There is no easy way to protect a personal workstation if an intruder can
get at the keyboard.  Since the workstation acts on behalf of the user the
potential damage that could be done by a crook at the controls would be
worse than is currently possible.  Since users will be leaving their
computer on all the time so that it can contact servers and be used by
other servers, we lose the security of the computer being off at night.
One way around this might be to able to turn off input from the user while
leaving the computer on to contact servers over the network.  If a user
knows that she is never around at night or on weekends, then this profile
might help lead the system to not trust off hour use and require a
password.  The assumption so far in personal computers is that the machine
stays in a secure physical environment and all protection must be directed
to network connections.  This is not a safe long term solution, and should
be thought through carefully.

Other risks are involved when dealing with networks.  There are problems
with intruders, spies, and forgers.  An intruder will try to read, modify,
or destroy data that the user did not intend to leave accessible.  Spies
will watch the traffic from a user to determine the servers contacted and
the content of the messages.  A forger will copy password information to
act like a different user.

Network intruders can be prevented from reading unwanted data by the user
only exporting certain Dynamic Folders to become servers for the outside
world.  A question is whether we want "group" access as well as "world"
access as in the Unix file system or some other layered approach.  A
Dynamic Folder only contains pointers to information.  If the information
is on the local disk, should that be accessible by a remote machine?
Should those files be protected from being read?  If the information came
from a remote database, should the requester be required to get it from the
source even if a copy is on site?  What are the copyright issues here?
Spies can watch communications networks and collect passwords and credit
card data if this information is sent in clear text (not encrypted) as well
as read the data.  A public key system makes sense in this application
because the directory information can include a key.  Public key systems
are those that everyone can lock a message (encrypt) for a recipient, but
only the recipient can read it.  Presumably the public key system would be
used in establishing a connection and a special key for the conversation
would be established.  Current public key systems are too compute intensive
to be used for large volumes of data.  A conversation key could be used
with DES or some other encryption system that is easier to compute (usrEZ
software has a product that runs at 30k characters/second on a MacII).
Adoption of such a system early in the WAIS development would ensure that
this type of protection is assumed in modern information systems.
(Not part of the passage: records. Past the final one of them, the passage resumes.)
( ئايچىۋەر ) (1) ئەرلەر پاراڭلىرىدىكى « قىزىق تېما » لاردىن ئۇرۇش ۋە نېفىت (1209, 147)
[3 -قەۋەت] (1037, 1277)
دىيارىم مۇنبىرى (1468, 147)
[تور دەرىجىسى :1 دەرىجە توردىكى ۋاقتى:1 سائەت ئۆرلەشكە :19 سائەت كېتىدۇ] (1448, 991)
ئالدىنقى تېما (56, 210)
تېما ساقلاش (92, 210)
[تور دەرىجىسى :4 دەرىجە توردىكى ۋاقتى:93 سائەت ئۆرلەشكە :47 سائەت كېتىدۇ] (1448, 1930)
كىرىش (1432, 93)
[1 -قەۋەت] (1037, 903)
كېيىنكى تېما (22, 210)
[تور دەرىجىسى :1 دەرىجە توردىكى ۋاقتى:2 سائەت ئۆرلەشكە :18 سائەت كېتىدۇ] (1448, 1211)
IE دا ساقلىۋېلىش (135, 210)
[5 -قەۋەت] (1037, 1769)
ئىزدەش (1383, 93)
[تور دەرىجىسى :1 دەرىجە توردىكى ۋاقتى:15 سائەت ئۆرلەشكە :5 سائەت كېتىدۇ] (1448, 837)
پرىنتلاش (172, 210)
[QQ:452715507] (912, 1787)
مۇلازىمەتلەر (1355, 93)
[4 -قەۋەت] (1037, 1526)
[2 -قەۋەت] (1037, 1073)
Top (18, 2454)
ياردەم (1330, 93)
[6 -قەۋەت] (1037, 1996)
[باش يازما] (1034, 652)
Forgers can be foiled with a system of authentication.  Authentication is
important when the charges are high or when the system is used for ordering
goods.  One solution is to use a public key signature system that is easy
to implement using the public key system (ref the Public Key papers).  A
signature is passed so that only the sender could have created it.




V. Conclusion: Why WAIS will Change the World

Historically, when the distribution of information became easier or less
expensive, and explosive growth in learning occurred.  Wide area
information servers are a new way to distribute information.  Since anyone
with a personal computer, a phone, and some information can be a server,
people are free to create and distribute their work in ways that paper
distribution made impractical.  The current electronic databases, in
general, do not have a standard for interchange.  Just as the railroads
were owned and controlled by relatively few people current database brokers
control access and hence the production of data.  The highway system was
not owned by anyone and the incremental cost to start a new business was
very low.  Small businesses flourished partly because of this.  WAIS
systems, similarly, have very low initial costs and low distribution costs
which can pave the way to many servers in a short time.
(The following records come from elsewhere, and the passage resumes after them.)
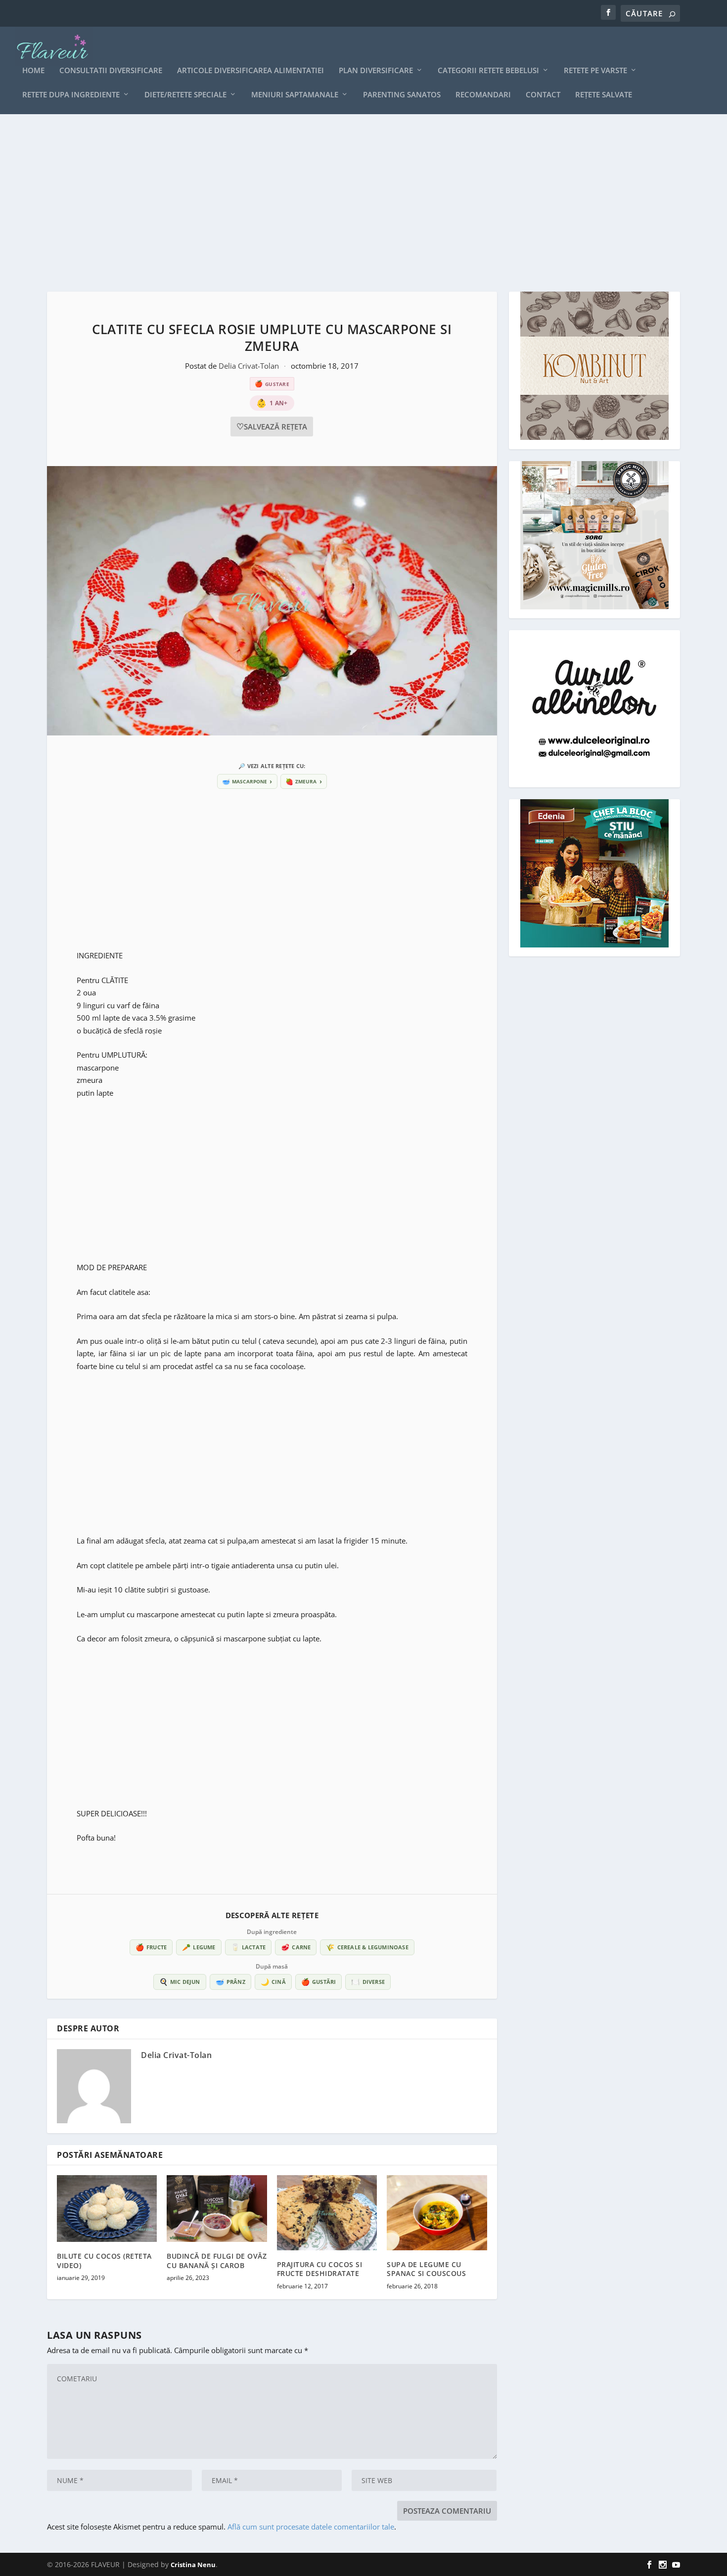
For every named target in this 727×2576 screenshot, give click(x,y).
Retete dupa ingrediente (71, 94)
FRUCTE (151, 1947)
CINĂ (273, 1981)
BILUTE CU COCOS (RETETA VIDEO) (104, 2260)
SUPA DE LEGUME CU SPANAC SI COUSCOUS (426, 2269)
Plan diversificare (376, 70)
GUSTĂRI (318, 1981)
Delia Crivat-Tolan (250, 366)
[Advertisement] (343, 202)
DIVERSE (368, 1981)
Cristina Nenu (193, 2564)
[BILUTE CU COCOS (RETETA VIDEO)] (107, 2208)
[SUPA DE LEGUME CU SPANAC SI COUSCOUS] (437, 2212)
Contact (543, 94)
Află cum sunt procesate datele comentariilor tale (310, 2527)
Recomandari (483, 94)
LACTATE (248, 1947)
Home (33, 70)
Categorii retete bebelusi (488, 70)
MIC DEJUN (179, 1981)
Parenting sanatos (402, 94)
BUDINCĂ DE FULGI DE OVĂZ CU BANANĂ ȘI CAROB (217, 2260)
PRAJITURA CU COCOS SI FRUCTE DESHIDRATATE (320, 2269)
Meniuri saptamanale (294, 94)
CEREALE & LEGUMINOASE (367, 1947)
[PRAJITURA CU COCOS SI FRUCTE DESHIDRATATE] (327, 2212)
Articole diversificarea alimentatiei (250, 70)
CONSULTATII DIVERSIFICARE (110, 70)
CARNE (296, 1947)
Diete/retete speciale (185, 94)
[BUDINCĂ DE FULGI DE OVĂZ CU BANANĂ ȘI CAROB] (217, 2208)
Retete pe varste (595, 70)
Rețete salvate (603, 94)
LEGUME (198, 1947)
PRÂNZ (230, 1981)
Since the WAIS system is founded on computer to computer communications,
new servers that just learn from other servers and produce useful
information or analysis can become profitable.  Such a server could be
thought of as "smart" and the better servers will learn from other servers
and from its own mistakes.  Thus a distributed "smart" intelligence can be
formed.

BBoard systems have not produced any astounding works of literature, I
suggest, because it is difficult to reference older works.  If older works
were easy to find and reference, then people would be more inclined to make
better entries.  Better entries would get more references and be used more.
No BBoard systems, that I know of, make this easy.  Since editors, content
searching, and archiving are all fundamental parts of the WAIS
architecture, we stand a better chance of high quality works being
produced.

A large server, or sage, has a role in this distributed system because it
can infer correspondences between many pieces of information.  Further,
large servers will have many users that it can learn from.  Users will
teach a server what is important just by using the server.  Thus a large
server will be the place that great new ideas will be created based on lots
of existing information.  This new form of intelligence, that is formed out
of many participating people and machines, is an exciting prospect.



VI. Related Documents


Blip Culture Hypermedia, Harry Chesley, Apple.


Catalyzing a Market of Wide Area Information Servers, Brewster Kahle.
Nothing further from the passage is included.